Here’s how the desires of head and heart merge:
- Booming sales of organic meat and lean sausages.
- Caffeine drinks — green tea, especially chai, and lattes; also free traded coffee and cocoa.
- In sweets, raw food bars — as sweet as candy, but also providing fiber and antioxidants.
- Frozen desserts, sorbets and chocolate.
- In functional foods, the best-sellers are ones with natural functional benefits.
- Blueberries, tomatoes, oats and all other fruits and whole grains, rich in antioxidants, detoxifiers and fiber.
- Salmon and walnuts, naturally high in omega-3 fatty acids.
- Soy, for the growing evidence it can help strenghen bones.
- Acai (ah-sigh-ee), a fruit from Amazon palmberries harvested in the rainforests of Brazil, is a “comer.” It tastes like a blend of berries and chocolate and has many nutrient benefits.
- Chocolate is the biggest star, Dana says. “Watch for it to become a newsworthy ingredient in savory items — tomato sauce, soup, frozen entrees like mole, seasoned nuts and other snack foods.”

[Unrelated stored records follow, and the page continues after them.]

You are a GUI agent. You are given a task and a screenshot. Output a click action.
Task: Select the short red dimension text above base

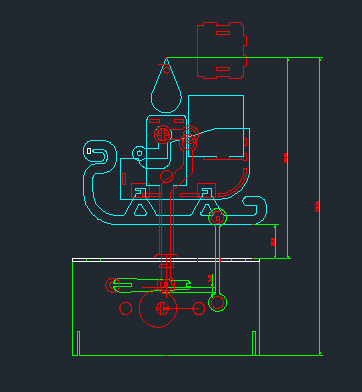pyautogui.click(x=273, y=242)
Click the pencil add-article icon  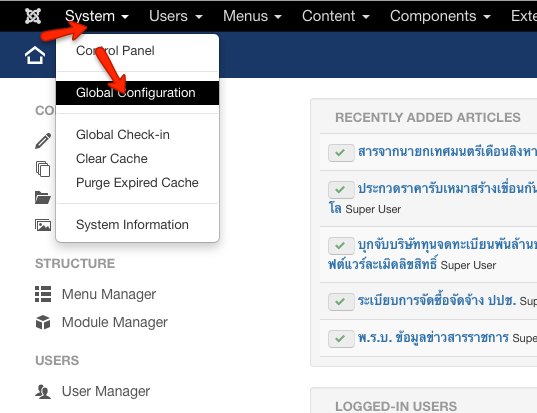[43, 141]
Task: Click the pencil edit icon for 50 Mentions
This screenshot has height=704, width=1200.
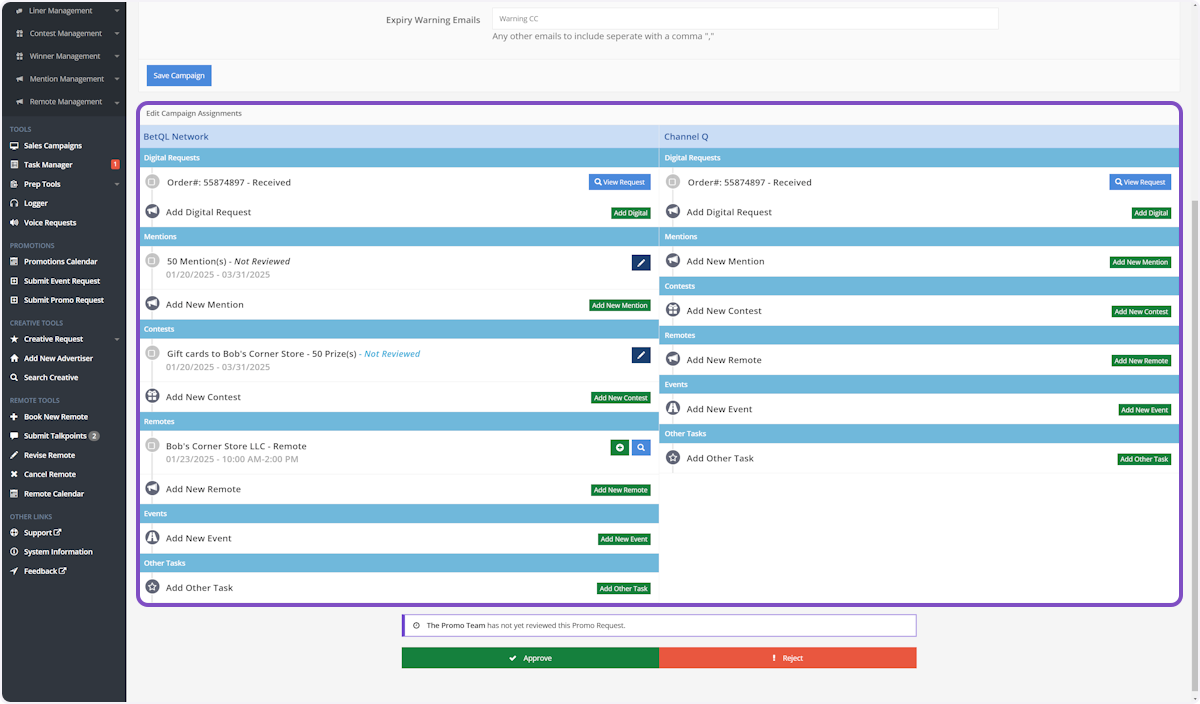Action: pyautogui.click(x=641, y=262)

- “Good carbs are coming back,” Dana adds. “Little potatoes are a great example. Our head says they are okay because they have lots of skin — both tasty and a source of fiber, vitamins and minerals, while our heart is happy to have them. ”
- Watch for more good carbs like whole grain mixes, such as brown rice with dried fruits and spices.
- “In our continuing obsession with flavor, we are crossing new, far-flung borders. Beyond products from — and cookbooks about — every crevice of Italy, we are sampling foods and recipes from all of the Mediterranean — Israel and Syria, for example. Africa is supplying hot stuff. Rices from the Himalayas are becoming a supermarket item, along with purple potatoes adapted from Peru and chimichurri sauce from Argentina,” Dana says.
- Multi-culural dining — Mexicans eating sushi, Chinese eating Ethiopian. “A lot of this stems from diversity in the workplace,” she notes.
- “Watch for an explosion of gluten-free goods, especially in cereals and cookies where products have texture and taste as good as conventional choices,” Dana predicts.
- Good fats. Dana believes Americans are coming around to understanding that not all fat is bad.
- More ready-to-use raw ingredients such as chopped fresh onions from Melissa’s. “The goal: soups and stews made completely from what you throw into the pot without touching a knife or reaching for a cutting board,” Dana forsees.
INSIGHT: Take a tip from Dana Jacobi: New products need to appeal to the head and the heart to be successful in tomorrow’s marketplace.




December 3rd, 2005 09:08
There is a lot of good and pertinent information here. Reading quickly, I got mixed messages when I perused the heart paragraph. My first take was to think of the physical heart, and healthy foods went through my head; I am so conditioned to heart-healthy. Then I realized it was a different heart– the one which needs comfort foods. Well, it made me think.
Having been in the food promotion business for over twent-five years, I have seen the emphasized charcteristics of individual foods go from “delicious” to “healthy”, in so many instances. Eat sardines for Omega-3, strawberries for folic acid, prunes for fiber, for examples. For many years now, the promotion of foods is often (usually!) based on what the darlings are currently in the health and nutrition areas. Interesting! Just try to keep up with the changes in opinion from one week to the next.